We Are Animals is shot in a visceral and raw style with little narration from Zan himself which allows the visuals and the community within the camp to speak for themselves. This is what gives We Are Animals its power and impact. Many of the shots are uncomfortable and much of what the refugees have to say is brutally realistic and reflective of the dire circumstances they have been forced into. The audience, however, is not stirred towards a particular narrative set by a director or on-screen narrator and is invoked to cultivating feelings and opinions of their own.
Faridah Kartu, a newcomer to the camp remarks bluntly that the move to Bangladesh was crucial for survival due to the on-going massacre in Myanmar and has nothing to do with pleasantness or niceties.
The Rohingya genocide was brought to the world’s attention only as recently as 2017 but has been ongoing since the 1970s. Despite forty years of what can only be described as ethnic cleansing in the Rakhine state of Myanmar, little has been done for the Rohingyas that continue to flee their homes and villages due to the continuing violence towards them. The UN has called it “the world’s fastest-growing refugee crisis”. Within the last year, there have been ample reports of the violence and killings that have taken place as well as the refugee situation in Cox’s Bazar, but when you live in a distance from the conflict, it can sometimes just seem like numbers and statistics that do not incite empathy or awareness.

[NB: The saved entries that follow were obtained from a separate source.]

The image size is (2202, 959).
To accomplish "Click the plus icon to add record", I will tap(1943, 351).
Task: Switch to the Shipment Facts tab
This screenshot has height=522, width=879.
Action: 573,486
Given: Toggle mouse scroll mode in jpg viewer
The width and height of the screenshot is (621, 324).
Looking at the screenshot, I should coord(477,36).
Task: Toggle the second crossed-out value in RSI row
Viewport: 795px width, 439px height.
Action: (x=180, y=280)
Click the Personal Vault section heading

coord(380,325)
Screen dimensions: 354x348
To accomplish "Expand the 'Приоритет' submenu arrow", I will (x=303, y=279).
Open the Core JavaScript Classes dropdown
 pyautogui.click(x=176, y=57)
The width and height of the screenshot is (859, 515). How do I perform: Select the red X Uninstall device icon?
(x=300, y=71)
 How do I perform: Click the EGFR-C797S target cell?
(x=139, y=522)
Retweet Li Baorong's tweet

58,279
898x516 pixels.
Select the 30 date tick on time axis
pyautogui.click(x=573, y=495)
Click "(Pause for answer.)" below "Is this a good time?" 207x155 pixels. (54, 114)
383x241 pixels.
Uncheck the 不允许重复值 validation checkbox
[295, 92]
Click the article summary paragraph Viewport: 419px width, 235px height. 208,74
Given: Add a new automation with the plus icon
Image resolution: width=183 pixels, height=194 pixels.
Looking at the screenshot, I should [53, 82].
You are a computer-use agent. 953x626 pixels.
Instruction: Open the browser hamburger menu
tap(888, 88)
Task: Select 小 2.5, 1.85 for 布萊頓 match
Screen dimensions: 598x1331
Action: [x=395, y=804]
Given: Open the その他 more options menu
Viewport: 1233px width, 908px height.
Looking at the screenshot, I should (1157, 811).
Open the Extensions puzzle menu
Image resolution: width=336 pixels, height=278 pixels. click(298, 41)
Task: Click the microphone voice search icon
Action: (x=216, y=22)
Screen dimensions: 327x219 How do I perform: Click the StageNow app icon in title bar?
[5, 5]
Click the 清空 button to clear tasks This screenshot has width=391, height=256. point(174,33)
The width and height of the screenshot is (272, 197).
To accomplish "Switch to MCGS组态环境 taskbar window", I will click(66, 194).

We Are Animals offers up a human experience within a crisis void of sugar-coating or agenda mongering, encompassing not just the elements of distress but also the mechanisms that people have set up to cope with it. The innocence and ingenuity of the children within the camp, for example, is featured in a scene where they engineer a method to cool off in the blistering heat. The diverse elements that make up this wholesome tale do not paint the Rohingyas as simply victims of genocide, but as human beings with relationships, ideals and perspectives of their own. Their story does not seem told for them but instead feels told by them through the shots that Zan has chosen.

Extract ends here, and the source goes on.